How to format your references using the Royal Society Open Science citation style

This is a short guide how to format citations and the bibliography in a manuscript for Royal Society Open Science. For a complete guide how to prepare your manuscript refer to the journal's instructions to authors.

Using reference management software

Typically you don't format your citations and bibliography by hand. The easiest way is to use a reference manager:

PaperpileThe citation style is built in and you can choose it in Settings > Citation Style or Paperpile > Citation Style in Google Docs.
EndNoteFind the style here: output styles overview
Mendeley, Zotero, Papers, and othersThe style is either built in or you can download a CSL file that is supported by most references management programs.
BibTeXBibTeX syles are usually part of a LaTeX template. Check the instructions to authors if the publisher offers a LaTeX template for this journal.

Journal articles

Those examples are references to articles in scholarly journals and how they are supposed to appear in your bibliography.

Not all journals organize their published articles in volumes and issues, so these fields are optional.
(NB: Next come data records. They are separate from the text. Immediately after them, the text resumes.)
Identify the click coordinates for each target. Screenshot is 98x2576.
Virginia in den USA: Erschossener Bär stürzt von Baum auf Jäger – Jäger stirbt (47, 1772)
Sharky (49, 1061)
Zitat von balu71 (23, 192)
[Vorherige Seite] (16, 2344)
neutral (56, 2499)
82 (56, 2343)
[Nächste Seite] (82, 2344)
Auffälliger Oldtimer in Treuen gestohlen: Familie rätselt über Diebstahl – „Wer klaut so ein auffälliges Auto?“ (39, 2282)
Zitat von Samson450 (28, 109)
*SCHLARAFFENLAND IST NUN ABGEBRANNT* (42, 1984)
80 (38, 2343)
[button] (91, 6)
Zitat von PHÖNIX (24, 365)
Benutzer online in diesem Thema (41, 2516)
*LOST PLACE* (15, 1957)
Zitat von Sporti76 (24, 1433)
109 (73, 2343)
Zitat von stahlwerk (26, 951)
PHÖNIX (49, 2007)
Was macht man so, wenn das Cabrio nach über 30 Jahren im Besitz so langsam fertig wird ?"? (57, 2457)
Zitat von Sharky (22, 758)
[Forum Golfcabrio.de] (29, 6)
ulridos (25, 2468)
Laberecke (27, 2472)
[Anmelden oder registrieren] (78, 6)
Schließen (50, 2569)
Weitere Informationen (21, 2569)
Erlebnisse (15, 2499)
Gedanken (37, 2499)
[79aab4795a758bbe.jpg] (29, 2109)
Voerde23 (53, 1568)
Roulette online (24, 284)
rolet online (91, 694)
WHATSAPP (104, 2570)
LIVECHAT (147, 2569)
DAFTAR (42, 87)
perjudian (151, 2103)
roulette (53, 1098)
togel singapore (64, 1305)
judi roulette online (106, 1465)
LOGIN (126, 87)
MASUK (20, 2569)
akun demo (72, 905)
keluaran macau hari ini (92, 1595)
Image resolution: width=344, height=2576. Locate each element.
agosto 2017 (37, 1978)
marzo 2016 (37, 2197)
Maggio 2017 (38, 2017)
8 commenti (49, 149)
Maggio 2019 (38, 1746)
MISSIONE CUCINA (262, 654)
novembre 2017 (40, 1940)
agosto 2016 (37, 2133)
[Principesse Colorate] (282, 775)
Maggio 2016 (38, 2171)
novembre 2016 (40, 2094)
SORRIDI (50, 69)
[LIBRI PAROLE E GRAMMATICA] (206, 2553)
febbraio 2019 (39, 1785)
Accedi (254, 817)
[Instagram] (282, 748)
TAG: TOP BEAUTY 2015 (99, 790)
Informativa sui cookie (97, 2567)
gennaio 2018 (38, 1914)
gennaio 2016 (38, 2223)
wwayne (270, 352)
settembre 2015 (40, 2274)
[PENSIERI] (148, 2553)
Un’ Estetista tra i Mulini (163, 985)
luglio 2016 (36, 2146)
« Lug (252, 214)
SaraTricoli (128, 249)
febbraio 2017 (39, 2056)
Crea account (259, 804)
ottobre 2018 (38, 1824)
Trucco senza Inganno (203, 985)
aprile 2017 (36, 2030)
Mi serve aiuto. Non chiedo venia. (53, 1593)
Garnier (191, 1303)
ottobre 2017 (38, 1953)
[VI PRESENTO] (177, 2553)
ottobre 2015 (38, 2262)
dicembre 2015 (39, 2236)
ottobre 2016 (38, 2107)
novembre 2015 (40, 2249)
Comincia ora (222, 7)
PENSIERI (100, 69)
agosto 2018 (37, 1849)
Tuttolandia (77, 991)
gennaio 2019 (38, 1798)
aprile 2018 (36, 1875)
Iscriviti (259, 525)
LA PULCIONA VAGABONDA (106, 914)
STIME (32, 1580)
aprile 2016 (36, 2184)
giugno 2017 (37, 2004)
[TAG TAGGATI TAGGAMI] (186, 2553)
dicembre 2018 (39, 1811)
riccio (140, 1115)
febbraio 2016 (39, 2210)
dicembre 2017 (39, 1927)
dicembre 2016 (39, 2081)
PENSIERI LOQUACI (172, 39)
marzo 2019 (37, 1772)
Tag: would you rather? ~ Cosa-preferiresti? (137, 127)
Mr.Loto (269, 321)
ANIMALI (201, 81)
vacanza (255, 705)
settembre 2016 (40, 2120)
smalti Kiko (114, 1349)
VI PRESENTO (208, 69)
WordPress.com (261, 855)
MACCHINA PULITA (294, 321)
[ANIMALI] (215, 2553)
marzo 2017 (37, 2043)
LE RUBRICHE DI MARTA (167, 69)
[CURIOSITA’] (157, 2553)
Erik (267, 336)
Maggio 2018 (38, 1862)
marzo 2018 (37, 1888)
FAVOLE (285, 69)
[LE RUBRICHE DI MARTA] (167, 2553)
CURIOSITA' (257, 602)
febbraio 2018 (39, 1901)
Some electronic journals do not provide a page range, but instead list an article identifier. In a case like this it's safe to use the article identifier instead of the page range.

A journal article with 1 author
French C. 2010 Archaeology. People, societies, and landscapes. Science 328, 443–444.
A journal article with 2 authors
Hauert C, Doebeli M. 2004 Spatial structure often inhibits the evolution of cooperation in the snowdrift game. Nature 428, 643–646.
A journal article with 3 authors
Kaner RB, Gilman JJ, Tolbert SH. 2005 Materials science. Designing superhard materials. Science 308, 1268–1269.
A journal article with 11 or more authors
Yamashita A et al. 2013 Cartilage tissue engineering identifies abnormal human induced pluripotent stem cells. Sci. Rep. 3, 1978.

Books and book chapters

Here are examples of references for authored and edited books as well as book chapters.

An authored book
O’Kelly M, Ratitch B. 2014 Clinical Trials with Missing Data. Chichester, UK: John Wiley & Sons, Ltd.
An edited book
Chowdhury MSH, editor. 2014 Forest conservation in protected areas of Bangladesh: Policy and community development perspectives. Cham: Springer International Publishing.
A chapter in an edited book
Cheli F, Mapelli F, Viganò R, Tarsitano D. 2010 Start. In Advanced Microsystems for Automotive Applications 2010: Smart Systems for Green Cars and Safe Mobility (eds G Meyer, J Valldorf), pp. 39–49. Berlin, Heidelberg: Springer.

Web sites

Sometimes references to web sites should appear directly in the text rather than in the bibliography. Refer to the Instructions to authors for Royal Society Open Science.

Blog post
Andrews R. 2017 This 110-Million-Year-Old Armored Dinosaur Was Turned To Stone By A Geological Medusa. IFLScience. See (accessed on 30 October 2018).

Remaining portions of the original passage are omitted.